An all-time high for specialist investment trusts

Right now these specialist trusts are taking centre stage, accounting for a record high 42% of the portfolio. The trust has had a number of long-standing names like Doric Nimrod 3, which leases and sells aircraft, as well as names like Gore Street, Greencoat Wind and Foresight Environmental. Richard says the growing confidence around disclosure concerns being ironed out and M&A starting to pick up saw the team start to add new names into this bucket. 

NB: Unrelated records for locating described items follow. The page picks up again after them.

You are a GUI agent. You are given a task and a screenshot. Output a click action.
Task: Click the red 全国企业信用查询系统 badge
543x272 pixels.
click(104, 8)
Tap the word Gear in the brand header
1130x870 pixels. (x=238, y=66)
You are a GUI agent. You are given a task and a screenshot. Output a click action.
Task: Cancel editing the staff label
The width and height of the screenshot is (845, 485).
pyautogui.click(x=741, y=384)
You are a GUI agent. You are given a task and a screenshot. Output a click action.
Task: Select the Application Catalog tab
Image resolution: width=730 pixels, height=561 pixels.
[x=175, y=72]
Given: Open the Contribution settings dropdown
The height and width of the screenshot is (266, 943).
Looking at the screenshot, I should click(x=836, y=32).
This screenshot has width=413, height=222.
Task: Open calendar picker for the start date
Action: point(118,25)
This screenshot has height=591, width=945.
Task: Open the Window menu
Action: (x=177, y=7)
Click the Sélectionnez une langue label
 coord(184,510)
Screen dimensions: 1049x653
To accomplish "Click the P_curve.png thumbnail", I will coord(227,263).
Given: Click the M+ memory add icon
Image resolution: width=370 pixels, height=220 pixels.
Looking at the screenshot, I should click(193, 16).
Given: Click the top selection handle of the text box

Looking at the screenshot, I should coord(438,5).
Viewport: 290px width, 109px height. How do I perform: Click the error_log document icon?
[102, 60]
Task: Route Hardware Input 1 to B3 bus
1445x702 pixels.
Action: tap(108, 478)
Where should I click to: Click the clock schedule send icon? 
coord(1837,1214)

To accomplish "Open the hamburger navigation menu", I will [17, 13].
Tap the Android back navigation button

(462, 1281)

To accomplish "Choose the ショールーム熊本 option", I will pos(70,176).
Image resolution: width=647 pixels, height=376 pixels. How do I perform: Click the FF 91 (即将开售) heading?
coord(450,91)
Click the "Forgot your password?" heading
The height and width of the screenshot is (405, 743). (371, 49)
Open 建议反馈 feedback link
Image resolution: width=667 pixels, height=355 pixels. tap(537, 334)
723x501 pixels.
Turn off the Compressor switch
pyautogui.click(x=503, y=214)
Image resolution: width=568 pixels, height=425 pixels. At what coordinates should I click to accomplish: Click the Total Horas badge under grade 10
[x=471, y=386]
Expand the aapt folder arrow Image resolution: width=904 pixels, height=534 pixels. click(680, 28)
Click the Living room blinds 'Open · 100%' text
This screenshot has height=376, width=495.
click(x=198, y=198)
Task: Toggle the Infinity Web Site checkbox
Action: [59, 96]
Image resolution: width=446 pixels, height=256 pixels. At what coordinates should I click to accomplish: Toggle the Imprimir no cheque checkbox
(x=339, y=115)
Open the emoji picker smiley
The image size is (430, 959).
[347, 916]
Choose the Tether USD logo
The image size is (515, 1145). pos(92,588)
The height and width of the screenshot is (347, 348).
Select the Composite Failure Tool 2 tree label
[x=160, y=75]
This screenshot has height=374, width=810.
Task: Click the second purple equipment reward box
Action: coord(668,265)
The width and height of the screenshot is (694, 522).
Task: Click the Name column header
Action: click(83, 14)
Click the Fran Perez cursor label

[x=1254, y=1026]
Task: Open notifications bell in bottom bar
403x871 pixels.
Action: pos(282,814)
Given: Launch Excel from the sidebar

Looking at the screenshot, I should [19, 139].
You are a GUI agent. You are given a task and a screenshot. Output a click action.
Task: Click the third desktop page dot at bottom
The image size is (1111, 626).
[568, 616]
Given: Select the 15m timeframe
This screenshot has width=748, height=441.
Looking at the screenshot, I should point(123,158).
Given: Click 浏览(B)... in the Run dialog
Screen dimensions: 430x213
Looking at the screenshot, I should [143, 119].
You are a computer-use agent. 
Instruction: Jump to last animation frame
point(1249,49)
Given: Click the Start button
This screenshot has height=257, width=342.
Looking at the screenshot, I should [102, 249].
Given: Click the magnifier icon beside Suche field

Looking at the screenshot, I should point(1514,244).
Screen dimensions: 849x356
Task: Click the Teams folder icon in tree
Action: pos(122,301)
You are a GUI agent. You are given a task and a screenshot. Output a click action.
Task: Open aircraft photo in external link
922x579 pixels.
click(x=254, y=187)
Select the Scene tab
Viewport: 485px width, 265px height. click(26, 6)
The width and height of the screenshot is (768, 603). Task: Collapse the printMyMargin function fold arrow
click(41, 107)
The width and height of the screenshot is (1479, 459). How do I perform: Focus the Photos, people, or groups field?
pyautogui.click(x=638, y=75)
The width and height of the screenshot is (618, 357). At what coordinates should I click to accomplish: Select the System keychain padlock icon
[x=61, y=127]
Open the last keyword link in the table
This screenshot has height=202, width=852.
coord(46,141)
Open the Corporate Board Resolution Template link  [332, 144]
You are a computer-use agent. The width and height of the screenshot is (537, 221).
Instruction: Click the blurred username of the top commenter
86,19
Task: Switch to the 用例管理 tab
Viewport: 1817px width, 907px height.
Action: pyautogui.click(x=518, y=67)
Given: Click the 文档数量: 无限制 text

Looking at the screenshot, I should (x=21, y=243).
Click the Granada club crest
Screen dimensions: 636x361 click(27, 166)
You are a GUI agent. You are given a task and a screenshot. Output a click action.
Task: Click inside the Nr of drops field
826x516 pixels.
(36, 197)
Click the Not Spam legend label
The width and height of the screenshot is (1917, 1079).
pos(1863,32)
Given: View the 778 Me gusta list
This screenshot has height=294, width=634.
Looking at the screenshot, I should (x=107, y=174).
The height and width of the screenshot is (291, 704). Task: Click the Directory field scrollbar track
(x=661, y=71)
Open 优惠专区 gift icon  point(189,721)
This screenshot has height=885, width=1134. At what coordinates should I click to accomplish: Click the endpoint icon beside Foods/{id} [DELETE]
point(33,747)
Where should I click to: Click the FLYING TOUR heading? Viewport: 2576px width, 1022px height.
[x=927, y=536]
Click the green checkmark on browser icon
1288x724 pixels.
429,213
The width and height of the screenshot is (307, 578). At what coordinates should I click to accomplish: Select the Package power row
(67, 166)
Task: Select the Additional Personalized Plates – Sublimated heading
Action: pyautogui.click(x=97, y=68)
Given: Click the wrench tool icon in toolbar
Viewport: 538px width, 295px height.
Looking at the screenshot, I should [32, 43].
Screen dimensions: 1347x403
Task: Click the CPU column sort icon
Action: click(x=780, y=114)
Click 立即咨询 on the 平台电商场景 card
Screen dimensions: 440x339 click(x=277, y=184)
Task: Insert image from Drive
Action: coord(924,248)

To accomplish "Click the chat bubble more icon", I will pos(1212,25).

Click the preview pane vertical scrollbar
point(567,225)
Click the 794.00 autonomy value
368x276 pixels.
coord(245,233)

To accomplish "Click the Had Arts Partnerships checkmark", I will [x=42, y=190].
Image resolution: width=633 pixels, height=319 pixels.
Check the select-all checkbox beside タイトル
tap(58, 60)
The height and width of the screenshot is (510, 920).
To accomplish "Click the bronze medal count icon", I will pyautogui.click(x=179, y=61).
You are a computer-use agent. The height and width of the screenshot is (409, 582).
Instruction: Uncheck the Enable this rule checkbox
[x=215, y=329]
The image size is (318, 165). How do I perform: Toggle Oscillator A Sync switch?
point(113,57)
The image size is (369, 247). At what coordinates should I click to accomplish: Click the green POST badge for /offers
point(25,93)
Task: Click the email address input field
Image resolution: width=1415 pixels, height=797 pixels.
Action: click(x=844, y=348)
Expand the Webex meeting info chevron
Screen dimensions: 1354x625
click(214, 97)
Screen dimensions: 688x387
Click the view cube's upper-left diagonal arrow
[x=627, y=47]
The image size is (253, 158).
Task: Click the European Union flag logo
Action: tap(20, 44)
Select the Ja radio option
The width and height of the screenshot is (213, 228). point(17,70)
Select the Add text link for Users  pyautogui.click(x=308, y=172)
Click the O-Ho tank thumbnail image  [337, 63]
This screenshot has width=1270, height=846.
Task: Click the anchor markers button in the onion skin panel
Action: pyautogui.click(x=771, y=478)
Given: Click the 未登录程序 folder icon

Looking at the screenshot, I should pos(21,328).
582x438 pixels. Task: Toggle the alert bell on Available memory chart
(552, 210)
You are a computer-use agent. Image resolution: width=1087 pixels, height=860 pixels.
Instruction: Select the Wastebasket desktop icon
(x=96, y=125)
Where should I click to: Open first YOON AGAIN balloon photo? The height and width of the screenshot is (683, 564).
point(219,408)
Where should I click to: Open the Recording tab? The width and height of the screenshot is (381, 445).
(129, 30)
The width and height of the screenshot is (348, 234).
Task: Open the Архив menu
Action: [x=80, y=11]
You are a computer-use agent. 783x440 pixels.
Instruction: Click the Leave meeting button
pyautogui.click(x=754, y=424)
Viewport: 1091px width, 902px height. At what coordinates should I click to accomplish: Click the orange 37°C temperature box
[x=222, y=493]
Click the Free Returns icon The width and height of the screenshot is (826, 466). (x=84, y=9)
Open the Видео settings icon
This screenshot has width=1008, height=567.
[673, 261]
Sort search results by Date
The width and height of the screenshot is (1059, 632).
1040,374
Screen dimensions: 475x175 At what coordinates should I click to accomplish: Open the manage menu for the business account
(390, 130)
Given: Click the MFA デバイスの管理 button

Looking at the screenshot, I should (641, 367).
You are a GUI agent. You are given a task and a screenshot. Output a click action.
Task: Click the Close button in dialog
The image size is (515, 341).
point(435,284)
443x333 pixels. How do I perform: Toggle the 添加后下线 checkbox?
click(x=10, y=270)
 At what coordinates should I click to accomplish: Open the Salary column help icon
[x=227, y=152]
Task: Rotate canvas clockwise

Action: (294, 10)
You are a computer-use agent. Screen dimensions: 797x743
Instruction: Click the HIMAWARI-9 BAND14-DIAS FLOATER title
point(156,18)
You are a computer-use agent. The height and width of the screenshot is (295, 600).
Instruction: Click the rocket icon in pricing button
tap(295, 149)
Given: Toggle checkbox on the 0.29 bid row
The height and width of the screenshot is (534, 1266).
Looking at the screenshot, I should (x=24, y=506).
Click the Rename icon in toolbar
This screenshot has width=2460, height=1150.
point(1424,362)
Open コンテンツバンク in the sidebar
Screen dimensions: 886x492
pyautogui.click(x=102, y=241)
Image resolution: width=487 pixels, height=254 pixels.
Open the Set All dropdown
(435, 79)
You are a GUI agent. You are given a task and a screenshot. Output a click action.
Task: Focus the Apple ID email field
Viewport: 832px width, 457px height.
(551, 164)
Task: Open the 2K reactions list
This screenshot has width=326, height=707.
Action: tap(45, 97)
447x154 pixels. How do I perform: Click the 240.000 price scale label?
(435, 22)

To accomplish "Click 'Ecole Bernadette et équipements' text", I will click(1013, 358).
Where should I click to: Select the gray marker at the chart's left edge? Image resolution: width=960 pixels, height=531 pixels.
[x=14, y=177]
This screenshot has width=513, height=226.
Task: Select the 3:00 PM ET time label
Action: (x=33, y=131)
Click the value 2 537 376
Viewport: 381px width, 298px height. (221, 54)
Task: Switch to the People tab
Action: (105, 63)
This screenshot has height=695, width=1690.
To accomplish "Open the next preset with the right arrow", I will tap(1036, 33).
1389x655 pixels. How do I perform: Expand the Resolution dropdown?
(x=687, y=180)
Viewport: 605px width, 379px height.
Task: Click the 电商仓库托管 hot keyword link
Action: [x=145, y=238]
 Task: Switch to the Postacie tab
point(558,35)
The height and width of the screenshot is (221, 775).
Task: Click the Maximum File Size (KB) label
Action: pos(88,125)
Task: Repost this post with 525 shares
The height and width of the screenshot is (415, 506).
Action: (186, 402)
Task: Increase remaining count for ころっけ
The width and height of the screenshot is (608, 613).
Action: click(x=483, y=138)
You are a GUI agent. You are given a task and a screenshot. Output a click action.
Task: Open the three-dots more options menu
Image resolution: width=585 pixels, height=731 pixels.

“We started to add to familiar names where we had confidence in the manager, the asset and the implied discount rate on those assets. When you factor in the discount on these shares, it normally came at numbers we did not believe were right – particularly with overseas investors and private assets coming in and taking companies at or close to NAV. The anecdotal evidence was that these assets were not being mis-priced from an NAV perspective, rather the market was mis-pricing them,” Richard says.

Attractive valuations in the market saw new names like BBGI Global Infrastructure and Downing Renewables & Infrastructure being added. The former was in the portfolio for around five weeks before a bid came in. 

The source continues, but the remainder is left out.